Couple denies using ChatGPT for wedding ceremony after court annuls marriage
The man and woman who found out on Wednesday that their marriage had been declared invalid by the court blame the municipality of Zwolle for the fact that their officiant’s speech did not comply with the law. The wedding ceremony was not written by ChatGPT as the court ruling states, and the municipal official who supervised should have intervened, the couple anonymously told RTL Nieuws on Thursday.
The wedding took place on April 19th in Zwolle. The couple asked a good friend to officiate their wedding, and asked him to keep the wedding light-hearted. He became a “one-day registrar” for the occasion. The wedding went off without a hitch, but the municipality later informed the couple that their wedding ceremony did not meet the legal standards.
The Civil Code states that a marriage is official when “the future spouses (...) declare that they accept each other as husband and wife and that they will faithfully fulfill all duties imposed by the law on the material side.” The friend’s speech did not quite do that.
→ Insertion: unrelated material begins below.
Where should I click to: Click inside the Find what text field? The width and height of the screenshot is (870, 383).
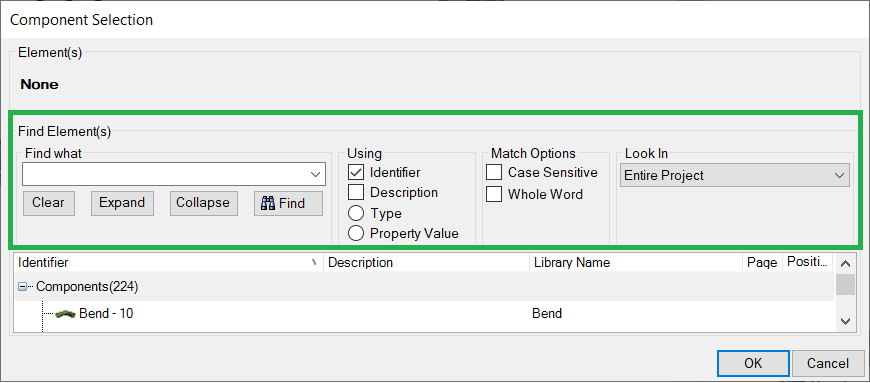pos(165,174)
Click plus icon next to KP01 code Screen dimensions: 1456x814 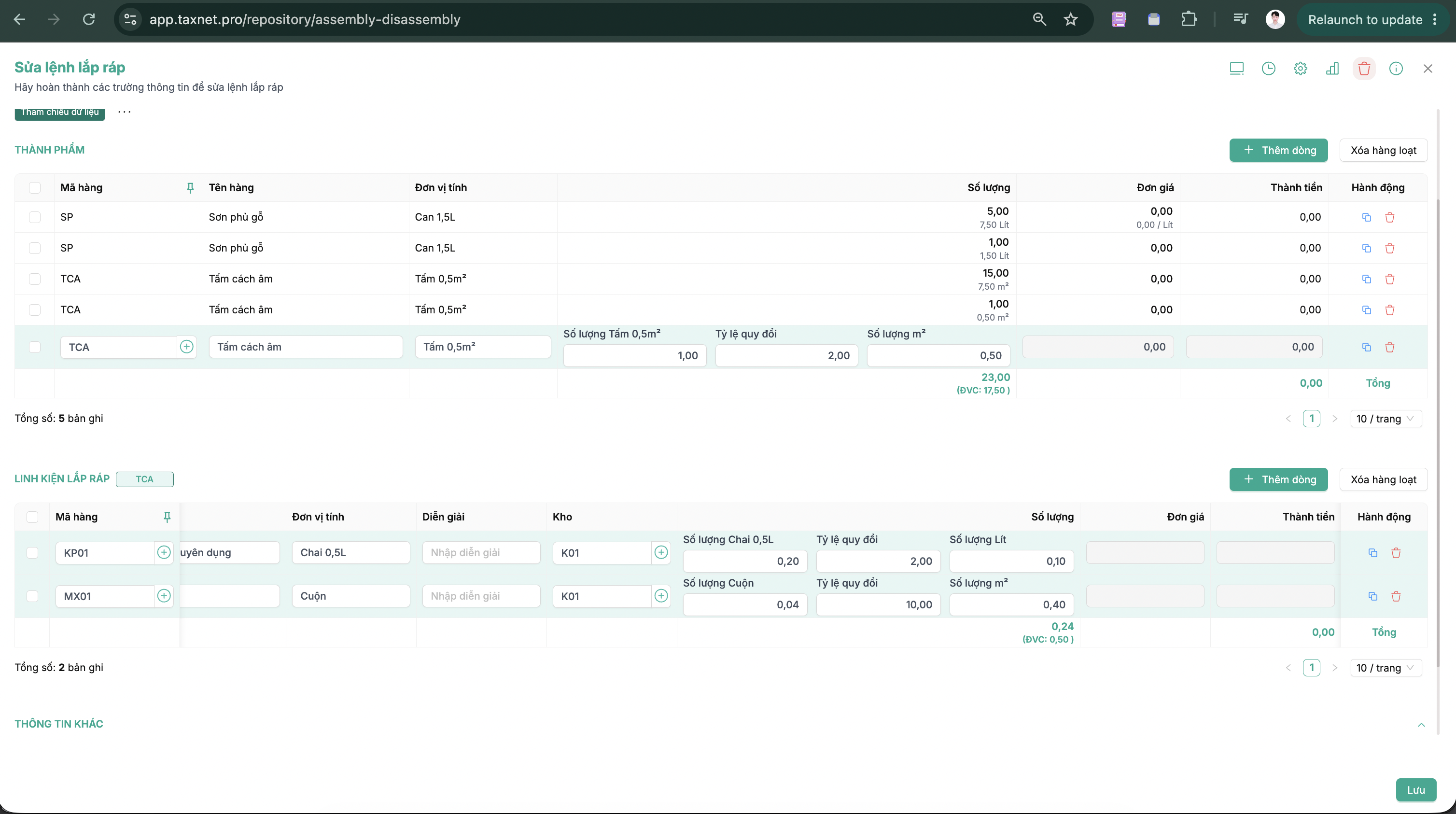[x=164, y=552]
According to the couple, one of the guests raised the alarm after the ceremony with the municipal registrar, who was present to supervise. “We heard afterward that she asked the municipal registrar if this was correct. Whether it wouldn’t be better to repeat the ‘I do’ at the cake cutting. That should have happened, of course, but the registrar said it was fine. Three months later, after our honeymoon, the municipality called to say that the wedding ceremony hadn’t been fine after all.”
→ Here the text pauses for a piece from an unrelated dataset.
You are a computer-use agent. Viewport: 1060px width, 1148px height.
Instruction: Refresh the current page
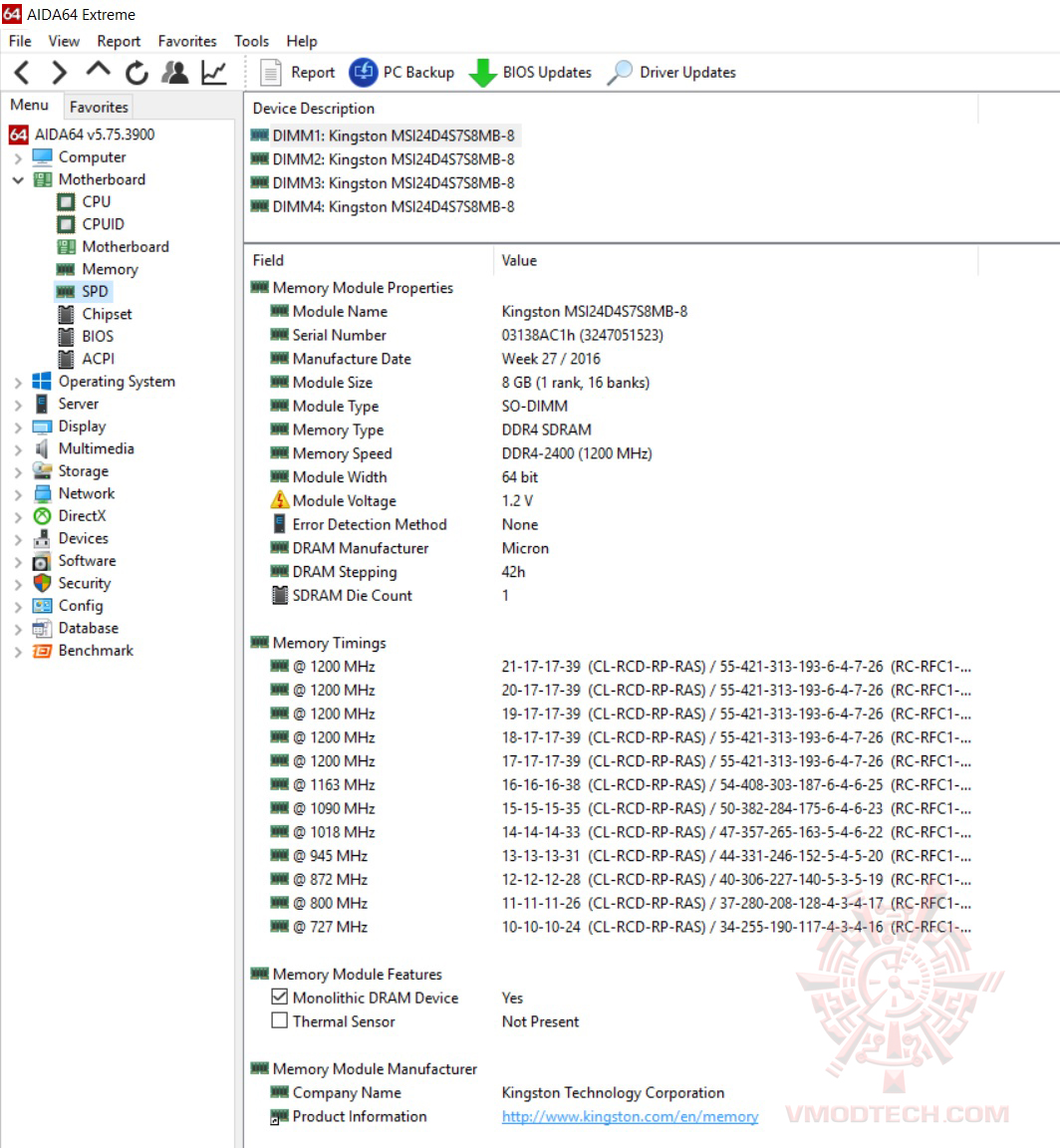tap(135, 72)
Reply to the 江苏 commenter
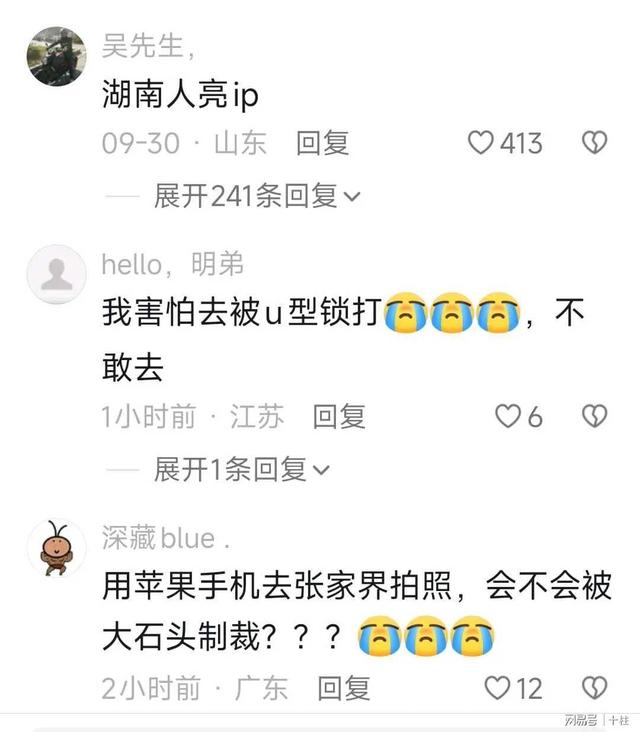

The couple also wanted to explicitly correct something in the court ruling. According to them, the ruling incorrectly states that their friend wrote their wedding ceremony with ChatGPT. “That’s incorrect. He did, however, ask [the AI chatbot] whether his text was legally valid.”
The municipality of Zwolle confirmed to RTL Nieuws that the municipal registrar decided that intervention was unnecessary at the time of the ceremony. According to the municipality, the error was discovered when a civil registry official listened to the audio recording of the ceremony and discovered that the legal text was missing. “The municipality is obligated to then involve the public prosecutor. The public prosecutor subsequently requested the court to have the marriage certificate struck off,” a spokesperson said.
The couple has since officially remarried. “It’s a shame it happened this way. Almost a year has passed, and we’re still dealing with it. Hopefully, in a few years, we’ll be laughing about this,” they told RTL.